Not long ago, party insiders held much of the power in leadership races. But that's changing, and this move to more democracy has some Tories worried they're about to lose their party to an "outsider."
Party leaders used to be chosen at huge national conventions, which were like a freewheeling, wide-open political bazaar.
No longer. More and more, leadership is being decided in high school gyms and church basements, and it has got much of the Canadian political establishment worried.
When Joe Clark first won the PC leadership back in 1976, it came as a result of a deal made on the convention floor.
In essence the deal was this: After the first ballot results were announced, all of the so-called "red Tories" -- Joe Clark, Flora MacDonald, John Fraser, Heward Grafftey and Sinclair Stevens, etc. -- would come together and throw their support to whomever of their number was leading.
The idea was to focus the fight between left and right and create momentum on the floor. They saw it as the best way of heading off one of the "blue Tories" -- Quebec's former Liberal Justice Minister Claude Wagner or former federal Liberal minister Paul Hellyer. Hellyer had joined the PCs because he couldn't stand Pierre Trudeau, against whom he had run at the Liberal convention in 1968.
The strategy worked. Clark zoomed ahead of both Hellyer and the un-elected newcomer Brian Mulroney.
On the final ballot it was the relatively unknown Clark against Wagner on the final ballot and as we know, Joe won. Thus the headline: Joe Who?
All of the parties had somewhat similar experiences. Losing candidates traded their support in an effort to influence the final outcome, and retain bargaining power in the years to come.
The arrival of the populist Reform Party changed all that.
Power flowed out of the backrooms to the grass roots. Local party members threw out the kingmakers. It was one member, one vote.
That started a trend, and now, all of the parties have a system roughly based on one member, one vote.
Now the name of the game is to sign up as many new party members as you can.
That's what happened Saturday at the PEI Liberal convention in Charlottetown, and it is what's going on this week in the race for the leadership of the Progressive Conservative Party.
At this point, Nova Scotia MP Peter MacKay leads the pack, but while he's running hard, he's not certain of winning.
That's because of the surprisingly strong showing by Saskatchewan organic farmer David Orchard.
Orchard isn't a Member of Parliament, and he doesn't have Peter MacKay's profile. But he ran second to Joe Clark in the last leadership race, and he's been selling PC memberships non-stop ever since. If his sales team is as good as some Tories believe it is; Orchard could end up being the new Tory leader.

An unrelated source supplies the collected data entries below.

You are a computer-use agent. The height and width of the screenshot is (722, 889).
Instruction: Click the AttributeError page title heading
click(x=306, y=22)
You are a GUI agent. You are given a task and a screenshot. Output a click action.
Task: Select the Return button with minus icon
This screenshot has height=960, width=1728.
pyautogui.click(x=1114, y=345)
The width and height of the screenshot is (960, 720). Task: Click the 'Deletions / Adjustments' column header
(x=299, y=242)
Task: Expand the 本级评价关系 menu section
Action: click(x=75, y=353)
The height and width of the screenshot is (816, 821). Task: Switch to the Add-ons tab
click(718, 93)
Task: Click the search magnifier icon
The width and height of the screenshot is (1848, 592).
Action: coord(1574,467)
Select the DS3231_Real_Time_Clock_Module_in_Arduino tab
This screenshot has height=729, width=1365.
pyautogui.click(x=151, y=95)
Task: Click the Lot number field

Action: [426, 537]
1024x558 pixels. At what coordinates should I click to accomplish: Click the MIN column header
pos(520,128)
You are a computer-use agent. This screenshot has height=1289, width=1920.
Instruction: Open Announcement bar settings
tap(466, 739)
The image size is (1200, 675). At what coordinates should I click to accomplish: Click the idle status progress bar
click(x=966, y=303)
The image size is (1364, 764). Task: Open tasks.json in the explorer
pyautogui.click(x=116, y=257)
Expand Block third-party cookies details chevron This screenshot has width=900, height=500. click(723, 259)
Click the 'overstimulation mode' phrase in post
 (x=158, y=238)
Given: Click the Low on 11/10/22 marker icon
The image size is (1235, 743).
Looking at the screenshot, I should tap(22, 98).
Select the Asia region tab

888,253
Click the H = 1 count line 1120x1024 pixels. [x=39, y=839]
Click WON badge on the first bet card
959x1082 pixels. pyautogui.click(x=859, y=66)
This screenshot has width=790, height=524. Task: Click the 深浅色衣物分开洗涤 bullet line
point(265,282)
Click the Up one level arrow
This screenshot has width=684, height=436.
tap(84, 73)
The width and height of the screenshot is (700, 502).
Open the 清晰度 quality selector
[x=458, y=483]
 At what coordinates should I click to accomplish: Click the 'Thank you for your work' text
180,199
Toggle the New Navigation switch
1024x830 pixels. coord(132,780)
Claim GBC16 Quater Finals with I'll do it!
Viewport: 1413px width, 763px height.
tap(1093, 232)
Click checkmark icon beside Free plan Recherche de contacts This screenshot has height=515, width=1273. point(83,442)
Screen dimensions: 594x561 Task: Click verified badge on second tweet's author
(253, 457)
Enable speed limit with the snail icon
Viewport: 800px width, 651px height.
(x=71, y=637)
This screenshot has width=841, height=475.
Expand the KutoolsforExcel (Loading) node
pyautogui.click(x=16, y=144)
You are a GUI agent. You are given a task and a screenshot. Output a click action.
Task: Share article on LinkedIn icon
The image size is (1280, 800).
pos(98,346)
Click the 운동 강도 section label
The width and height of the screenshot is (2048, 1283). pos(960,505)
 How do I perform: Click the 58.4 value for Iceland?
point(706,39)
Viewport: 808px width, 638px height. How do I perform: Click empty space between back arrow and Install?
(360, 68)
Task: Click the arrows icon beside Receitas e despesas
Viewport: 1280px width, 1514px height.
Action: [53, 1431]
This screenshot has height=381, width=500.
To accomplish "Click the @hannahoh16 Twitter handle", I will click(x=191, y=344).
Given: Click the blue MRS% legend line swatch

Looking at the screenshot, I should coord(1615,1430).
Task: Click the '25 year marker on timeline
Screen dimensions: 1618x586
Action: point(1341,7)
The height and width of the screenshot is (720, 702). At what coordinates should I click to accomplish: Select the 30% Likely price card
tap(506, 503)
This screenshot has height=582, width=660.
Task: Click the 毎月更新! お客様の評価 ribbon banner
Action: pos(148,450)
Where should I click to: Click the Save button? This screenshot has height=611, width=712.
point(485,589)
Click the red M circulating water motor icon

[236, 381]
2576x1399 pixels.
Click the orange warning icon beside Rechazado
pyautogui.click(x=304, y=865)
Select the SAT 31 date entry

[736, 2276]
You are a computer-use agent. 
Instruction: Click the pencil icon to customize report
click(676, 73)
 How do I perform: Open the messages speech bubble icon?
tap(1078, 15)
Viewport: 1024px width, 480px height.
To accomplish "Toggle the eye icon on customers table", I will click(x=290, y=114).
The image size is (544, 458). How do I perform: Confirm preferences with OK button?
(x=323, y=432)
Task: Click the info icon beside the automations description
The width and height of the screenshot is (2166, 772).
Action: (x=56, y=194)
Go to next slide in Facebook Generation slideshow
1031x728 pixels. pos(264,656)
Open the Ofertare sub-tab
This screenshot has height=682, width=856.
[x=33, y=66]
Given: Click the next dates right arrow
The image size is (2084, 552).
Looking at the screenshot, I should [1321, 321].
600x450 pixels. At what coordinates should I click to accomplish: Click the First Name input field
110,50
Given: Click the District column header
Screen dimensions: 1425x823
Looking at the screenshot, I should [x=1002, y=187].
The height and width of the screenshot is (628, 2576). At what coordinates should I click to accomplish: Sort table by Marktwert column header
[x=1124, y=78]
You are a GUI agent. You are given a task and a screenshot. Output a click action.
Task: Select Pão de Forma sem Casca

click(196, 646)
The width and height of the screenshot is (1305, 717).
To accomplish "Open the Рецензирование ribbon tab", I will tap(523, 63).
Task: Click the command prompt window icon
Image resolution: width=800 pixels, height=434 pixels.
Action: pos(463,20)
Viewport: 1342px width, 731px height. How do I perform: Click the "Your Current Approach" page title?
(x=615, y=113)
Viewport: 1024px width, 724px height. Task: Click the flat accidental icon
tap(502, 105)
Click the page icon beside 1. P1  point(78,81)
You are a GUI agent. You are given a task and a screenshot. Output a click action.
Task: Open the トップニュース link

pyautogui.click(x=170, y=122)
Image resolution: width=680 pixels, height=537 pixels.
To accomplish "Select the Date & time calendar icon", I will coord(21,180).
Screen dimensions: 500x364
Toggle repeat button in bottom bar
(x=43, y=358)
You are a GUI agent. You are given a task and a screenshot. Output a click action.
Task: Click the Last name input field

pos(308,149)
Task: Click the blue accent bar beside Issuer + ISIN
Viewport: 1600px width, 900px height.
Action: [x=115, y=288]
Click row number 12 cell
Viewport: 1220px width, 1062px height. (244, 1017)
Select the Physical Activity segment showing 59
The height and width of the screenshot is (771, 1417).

The PC party establishment fears Orchard, who is opposed to the war in Iraq, fought against Free Trade, and who sounds a lot like a New Democrat (he denies it) will alienate the party's traditional base, and put the PC party out of business.
The next seven days are critical. More than half the delegates to the Tory convention will be elected by the end of this week.
We'll have a good idea by then if the PCs -- Canada's first political party, the party of Sir John A; is about to be moved in a radical new direction.